# Curing beef jerky



## beefjerky123 (Nov 13, 2014)

Ingredients:
Soy Sauce, salt, sugar, spices, and InstaCure#1 (AKA.pink salt, curing salt, Sodium Nitrite with Salt, Prague salt#1)

Steps:
1 Slice beef into thin slice 5mm, 2kg.
2 Mix all ingredients together into glass container, including the curing salt, say with 2kg of beef that'l be 1 Tsp of curing salt. 
   this mixture of all ingredients is in a liquid form due to soy sauce, the marinate is around 1 cup or 1.5 cup. then add beef in.
3 Refrigerating 24 hour.
4 take out, then dry with kitchen towel or food paper towel

Questions:

1 Could the curing salt get dissolved into the liquid marinate? if that happens, then not much curing salt will be left in the beef.
2 After step 3, should I rinse the beef with water a bit? or just dry them with towel?
3 1 Tsp of curing salt to 2kgs of beef ratio as the internet says, however if we use wet brine curing method, then we should add extra curing salt into the brine, because some curing salt will be dissolved into the liquid, am I right..

Big Thanks.


----------



## daveomak (Nov 13, 2014)

bj, morning.....    good question......

Cure is theoretically absorbed into meat at about 1/4" per day rate....   being the meat is 2 sided and probably about 1/4 inch thick, it should have absorbed fully through the meat and done it's job....   as the seasonings and salt have done...
To keep the brine/cure at the proper amount of cure/kg, weigh the liquid brine also...   

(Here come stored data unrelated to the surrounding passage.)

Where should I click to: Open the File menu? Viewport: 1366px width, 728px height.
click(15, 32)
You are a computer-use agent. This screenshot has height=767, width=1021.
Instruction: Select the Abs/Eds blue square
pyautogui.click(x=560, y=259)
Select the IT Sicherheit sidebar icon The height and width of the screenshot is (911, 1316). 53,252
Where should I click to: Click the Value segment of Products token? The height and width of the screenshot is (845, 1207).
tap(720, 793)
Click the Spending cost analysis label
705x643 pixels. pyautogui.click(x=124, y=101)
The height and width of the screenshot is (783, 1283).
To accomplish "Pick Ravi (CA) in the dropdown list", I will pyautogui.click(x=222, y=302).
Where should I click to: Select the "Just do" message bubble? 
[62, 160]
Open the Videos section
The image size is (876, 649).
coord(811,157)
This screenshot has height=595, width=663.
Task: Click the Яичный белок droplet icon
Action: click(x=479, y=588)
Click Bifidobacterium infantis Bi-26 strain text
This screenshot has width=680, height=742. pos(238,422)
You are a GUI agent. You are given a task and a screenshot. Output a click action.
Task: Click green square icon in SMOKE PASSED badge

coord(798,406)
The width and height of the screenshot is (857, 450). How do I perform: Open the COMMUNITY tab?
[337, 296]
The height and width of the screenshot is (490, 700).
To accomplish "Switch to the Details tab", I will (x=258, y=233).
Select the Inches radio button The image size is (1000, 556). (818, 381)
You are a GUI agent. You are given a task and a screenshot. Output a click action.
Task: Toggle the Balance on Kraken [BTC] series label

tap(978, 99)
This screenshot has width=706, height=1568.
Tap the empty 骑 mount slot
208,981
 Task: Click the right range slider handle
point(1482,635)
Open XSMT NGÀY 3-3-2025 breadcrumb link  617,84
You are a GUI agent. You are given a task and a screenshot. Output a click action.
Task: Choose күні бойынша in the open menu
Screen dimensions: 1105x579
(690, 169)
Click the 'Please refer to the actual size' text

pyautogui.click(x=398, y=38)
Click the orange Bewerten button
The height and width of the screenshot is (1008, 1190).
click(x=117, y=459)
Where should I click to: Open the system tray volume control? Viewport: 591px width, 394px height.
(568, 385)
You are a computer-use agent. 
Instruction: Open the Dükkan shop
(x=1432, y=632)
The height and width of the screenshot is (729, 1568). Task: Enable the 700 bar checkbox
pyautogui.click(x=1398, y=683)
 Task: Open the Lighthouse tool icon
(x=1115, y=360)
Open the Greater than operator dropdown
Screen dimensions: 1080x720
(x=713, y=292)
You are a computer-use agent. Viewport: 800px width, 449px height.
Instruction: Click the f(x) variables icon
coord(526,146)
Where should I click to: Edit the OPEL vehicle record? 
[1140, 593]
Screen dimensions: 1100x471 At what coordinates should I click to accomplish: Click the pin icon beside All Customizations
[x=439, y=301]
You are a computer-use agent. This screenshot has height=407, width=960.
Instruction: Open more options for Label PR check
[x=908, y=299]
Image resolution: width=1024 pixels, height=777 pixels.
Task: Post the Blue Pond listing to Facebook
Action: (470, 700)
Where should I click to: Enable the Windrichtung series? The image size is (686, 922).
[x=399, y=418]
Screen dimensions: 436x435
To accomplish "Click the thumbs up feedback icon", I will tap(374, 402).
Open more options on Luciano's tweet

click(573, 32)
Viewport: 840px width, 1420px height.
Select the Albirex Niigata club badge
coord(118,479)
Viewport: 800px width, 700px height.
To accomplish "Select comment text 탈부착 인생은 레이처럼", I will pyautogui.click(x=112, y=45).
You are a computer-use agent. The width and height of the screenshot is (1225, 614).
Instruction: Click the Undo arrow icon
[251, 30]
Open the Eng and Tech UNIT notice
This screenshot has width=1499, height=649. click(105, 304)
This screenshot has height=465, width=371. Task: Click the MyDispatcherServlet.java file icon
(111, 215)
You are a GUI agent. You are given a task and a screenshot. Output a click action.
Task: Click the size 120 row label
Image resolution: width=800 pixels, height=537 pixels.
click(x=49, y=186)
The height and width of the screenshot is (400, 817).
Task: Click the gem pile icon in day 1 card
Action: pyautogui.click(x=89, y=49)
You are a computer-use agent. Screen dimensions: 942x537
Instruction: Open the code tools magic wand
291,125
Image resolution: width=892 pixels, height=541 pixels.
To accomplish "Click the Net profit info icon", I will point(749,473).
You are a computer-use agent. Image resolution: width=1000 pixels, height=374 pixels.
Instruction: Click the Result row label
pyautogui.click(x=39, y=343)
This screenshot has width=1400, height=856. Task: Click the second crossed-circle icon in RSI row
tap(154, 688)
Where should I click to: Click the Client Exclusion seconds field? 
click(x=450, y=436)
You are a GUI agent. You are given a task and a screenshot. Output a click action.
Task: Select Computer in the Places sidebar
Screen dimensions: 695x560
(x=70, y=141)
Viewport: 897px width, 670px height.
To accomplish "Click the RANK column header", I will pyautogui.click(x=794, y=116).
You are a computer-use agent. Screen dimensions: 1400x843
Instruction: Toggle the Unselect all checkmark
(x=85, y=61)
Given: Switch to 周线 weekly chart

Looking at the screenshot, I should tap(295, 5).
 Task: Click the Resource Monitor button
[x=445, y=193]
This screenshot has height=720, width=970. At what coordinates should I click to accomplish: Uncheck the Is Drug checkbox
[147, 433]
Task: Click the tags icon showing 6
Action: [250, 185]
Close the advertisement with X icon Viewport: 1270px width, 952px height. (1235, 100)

So, 1.5 cups of brine mixture weighs about 700-750 ish grams.....   so with the meat you have 2.75 ish kgs....  and as you have noted, some extra cure would be in order...   add another 1/3-1/2 tsp. of cure would be close....

I would pat dry the jerky with toweling in place of the rinse, only because of it's thickness.....    Thicker meats, like belly bacon, I rinse in cold water then dry....    

If you have a grams scale, that would be a good way to measure your cure and spices...  and would be better for trying to reproduce recipes, but not necessary.....

Dave


----------